29 Juni 2022   08:02 Diperbarui: 29 Juni 2022   08:03 520
+
Laporkan Konten
Laporkan Akun
Kompasiana adalah platform blog. Konten ini menjadi tanggung jawab bloger dan tidak mewakili pandangan redaksi Kompas.
Lihat foto
Para penari "Bidadari Watangan" dalam pertunjukan kolosal di Halaman Balai Desa Lojejer. Dok. penulis

Malam Minggu, selepas Maghrib, 26/06/22, halaman Balai Desa Lojejer, Kecamatan Wuluhan, Jember, mulai ramai dengan kehadiran anak-anak kecil bersama orang tua mereka. Para pedagang mainan anak-anak, makanan, dan minuman menyunggingkan senyum ceriah karena rezeki bersiap mengalir. 
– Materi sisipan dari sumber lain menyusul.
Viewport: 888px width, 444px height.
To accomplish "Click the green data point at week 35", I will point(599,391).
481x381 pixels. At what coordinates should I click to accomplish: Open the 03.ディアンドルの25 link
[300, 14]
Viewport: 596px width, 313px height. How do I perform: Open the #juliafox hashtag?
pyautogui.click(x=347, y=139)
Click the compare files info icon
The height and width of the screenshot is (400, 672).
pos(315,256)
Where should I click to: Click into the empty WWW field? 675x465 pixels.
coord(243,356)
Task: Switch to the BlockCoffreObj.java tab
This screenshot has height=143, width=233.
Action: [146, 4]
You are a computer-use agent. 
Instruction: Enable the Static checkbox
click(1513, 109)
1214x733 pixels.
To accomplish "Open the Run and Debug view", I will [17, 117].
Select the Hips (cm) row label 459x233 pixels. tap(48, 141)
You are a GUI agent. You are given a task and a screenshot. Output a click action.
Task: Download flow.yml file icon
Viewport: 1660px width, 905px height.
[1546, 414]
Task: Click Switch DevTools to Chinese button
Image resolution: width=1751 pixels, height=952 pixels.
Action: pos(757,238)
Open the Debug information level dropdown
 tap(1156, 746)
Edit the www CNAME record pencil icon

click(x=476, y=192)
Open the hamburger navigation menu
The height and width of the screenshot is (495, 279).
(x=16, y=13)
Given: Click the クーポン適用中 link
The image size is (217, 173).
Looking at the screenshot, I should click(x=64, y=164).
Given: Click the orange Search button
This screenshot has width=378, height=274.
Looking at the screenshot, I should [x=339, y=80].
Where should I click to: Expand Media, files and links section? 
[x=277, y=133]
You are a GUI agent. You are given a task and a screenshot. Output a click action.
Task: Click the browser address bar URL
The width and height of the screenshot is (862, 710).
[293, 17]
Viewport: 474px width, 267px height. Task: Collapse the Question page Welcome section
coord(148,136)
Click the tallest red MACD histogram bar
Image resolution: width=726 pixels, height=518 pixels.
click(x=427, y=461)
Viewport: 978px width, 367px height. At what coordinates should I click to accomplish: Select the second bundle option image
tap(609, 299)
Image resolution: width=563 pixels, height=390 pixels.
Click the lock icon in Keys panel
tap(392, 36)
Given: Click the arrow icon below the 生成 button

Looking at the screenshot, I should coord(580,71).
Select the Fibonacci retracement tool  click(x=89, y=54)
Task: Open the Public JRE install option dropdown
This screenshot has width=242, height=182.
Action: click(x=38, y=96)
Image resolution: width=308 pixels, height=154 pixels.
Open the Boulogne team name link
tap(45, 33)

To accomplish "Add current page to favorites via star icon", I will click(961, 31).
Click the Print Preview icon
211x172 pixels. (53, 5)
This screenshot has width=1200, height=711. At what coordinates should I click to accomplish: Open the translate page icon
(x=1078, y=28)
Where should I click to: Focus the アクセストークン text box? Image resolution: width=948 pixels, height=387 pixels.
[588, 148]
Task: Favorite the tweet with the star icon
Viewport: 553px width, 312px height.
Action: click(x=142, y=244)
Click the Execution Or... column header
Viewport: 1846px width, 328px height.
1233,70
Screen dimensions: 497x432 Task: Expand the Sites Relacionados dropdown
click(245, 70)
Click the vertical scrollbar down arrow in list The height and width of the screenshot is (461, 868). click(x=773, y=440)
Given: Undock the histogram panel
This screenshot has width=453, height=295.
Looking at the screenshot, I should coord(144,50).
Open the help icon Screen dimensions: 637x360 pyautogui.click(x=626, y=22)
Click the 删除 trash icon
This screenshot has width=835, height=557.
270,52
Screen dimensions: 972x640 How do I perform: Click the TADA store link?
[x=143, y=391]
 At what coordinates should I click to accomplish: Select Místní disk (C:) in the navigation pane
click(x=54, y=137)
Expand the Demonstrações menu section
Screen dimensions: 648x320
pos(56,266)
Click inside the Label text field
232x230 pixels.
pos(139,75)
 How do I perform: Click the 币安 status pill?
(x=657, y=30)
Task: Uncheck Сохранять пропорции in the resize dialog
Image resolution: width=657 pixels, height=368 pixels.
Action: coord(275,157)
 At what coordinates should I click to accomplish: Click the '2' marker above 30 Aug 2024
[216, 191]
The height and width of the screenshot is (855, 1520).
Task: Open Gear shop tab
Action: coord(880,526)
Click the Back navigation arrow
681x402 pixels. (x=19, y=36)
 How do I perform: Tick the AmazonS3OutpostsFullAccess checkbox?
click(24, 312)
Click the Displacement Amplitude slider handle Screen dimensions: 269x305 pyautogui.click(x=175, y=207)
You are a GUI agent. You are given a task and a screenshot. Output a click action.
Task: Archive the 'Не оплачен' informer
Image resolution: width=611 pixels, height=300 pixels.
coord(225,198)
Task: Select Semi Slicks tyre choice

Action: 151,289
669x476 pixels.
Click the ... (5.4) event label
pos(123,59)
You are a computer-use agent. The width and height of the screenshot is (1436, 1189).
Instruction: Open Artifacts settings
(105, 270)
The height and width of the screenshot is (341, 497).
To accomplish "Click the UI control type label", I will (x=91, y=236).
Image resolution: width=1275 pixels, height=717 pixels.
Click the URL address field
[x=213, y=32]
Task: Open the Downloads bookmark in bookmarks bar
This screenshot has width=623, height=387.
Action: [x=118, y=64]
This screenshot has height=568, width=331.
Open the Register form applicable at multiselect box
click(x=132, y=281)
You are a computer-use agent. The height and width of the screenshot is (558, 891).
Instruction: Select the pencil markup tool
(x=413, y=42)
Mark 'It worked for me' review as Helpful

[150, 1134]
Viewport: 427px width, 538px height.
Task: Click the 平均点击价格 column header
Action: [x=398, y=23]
Cahaya warna-warni dari tata lampu panggung mulai menghiasai malam, melengkapi musik gamelan yang diputar oleh petugas sound system. Tampak Kepala Desa Lojejer, Mohamad Sholeh, mengarahkan para perangkat untuk mempersiapkan kursi bagi para undangan dan kebutuhan lainnya. Para seniman muda di ruang masing-masing mulai sibuk merias diri dan menyiapkan kebutuhan panggung. Sementara, tim produksi sibuk finalisasi kesiapan panggung, sound system, dan tata cahaya.

Para alim-ulama, perangkat desa dan warga membaur jadi satu. Dok. penulis
Para alim-ulama, perangkat desa dan warga membaur jadi satu. Dok. penulis

Begitulah gambaran suasana guyub menjelang pertunjukan kolosal sebagai malam puncak even Krida Sinatria Bhumi Watangan (KSBW). Setelah menggelar Jelajah Gua Purba (18/6/22), Sarasehan Kepurbakalaan, Kebudayaan, dan Lingkungan (19/6/22), Sarasehan Pertanian (20/6/22), Sholawat Al-Ghofilin (21/6/22), Sema'an Al-Qur'an (23/6/22), Senam Massal dan Konser Demy (24/6/22), dan Arak-arakan Gunungan (25/6/22, sore), pertunjukan seni yang melibatkan lebih dari seratus seniman muda menjadi penutup seluruh rangkaian kegiatan tersebut.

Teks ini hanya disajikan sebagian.